[Start of Stored data]

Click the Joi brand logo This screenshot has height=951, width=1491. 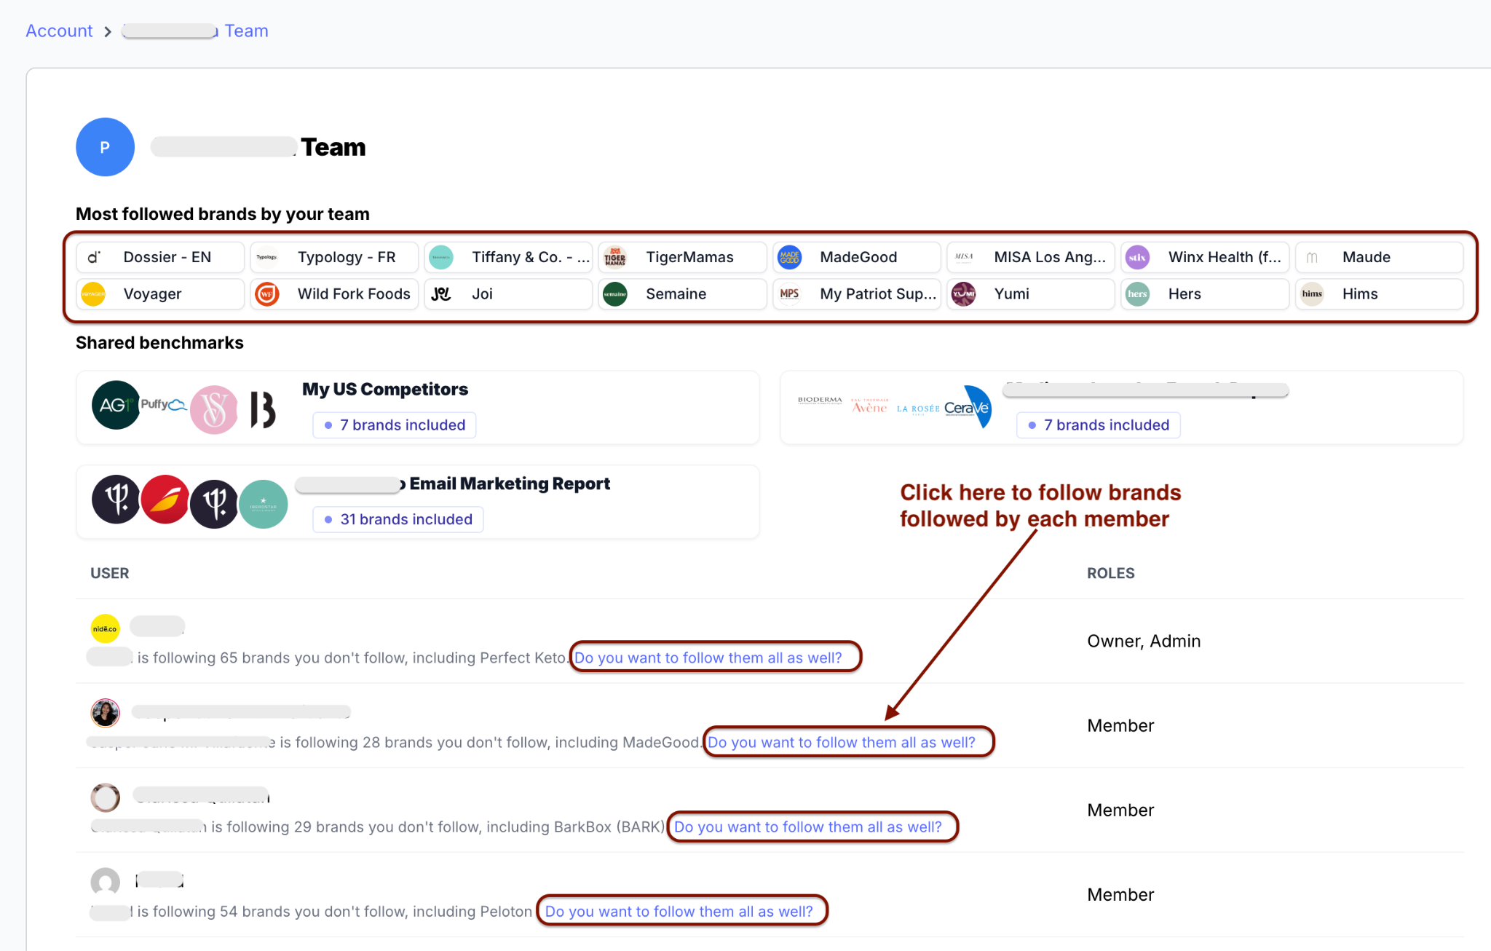(x=441, y=294)
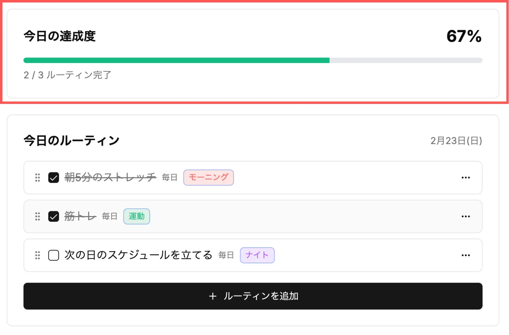This screenshot has height=335, width=509.
Task: Uncheck the 筋トレ checkbox
Action: click(54, 217)
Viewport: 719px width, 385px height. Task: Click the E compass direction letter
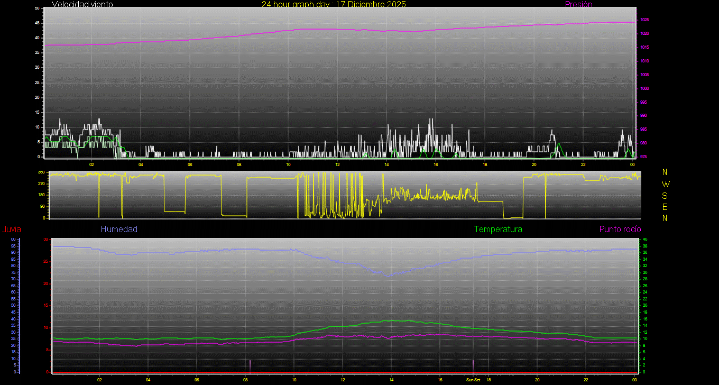[x=665, y=207]
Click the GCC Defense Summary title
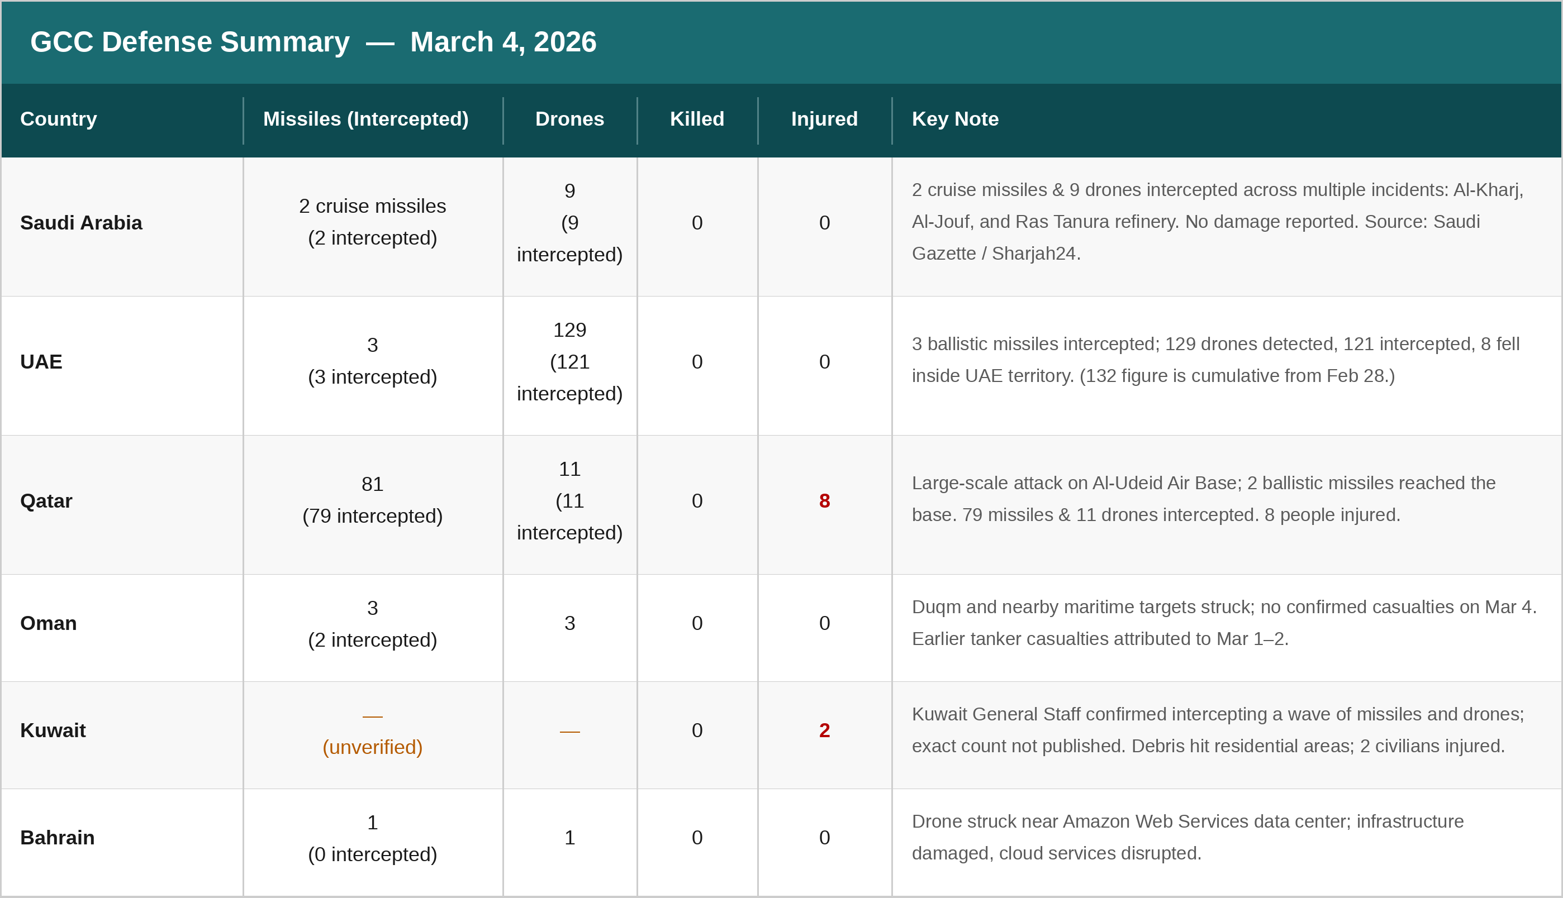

[End of Stored data]

What needs to be done => Starting at the line that contains "Viewport: 719px width, 385px" and ending with the last of the entries, write those lines out again with their requests, shifting every coordinate in the answers by -117. Leave the pictures out.

Finished answer =>
Viewport: 719px width, 385px height. Task: Click the E compass direction letter
[x=548, y=90]
Click the GCC Defense Summary title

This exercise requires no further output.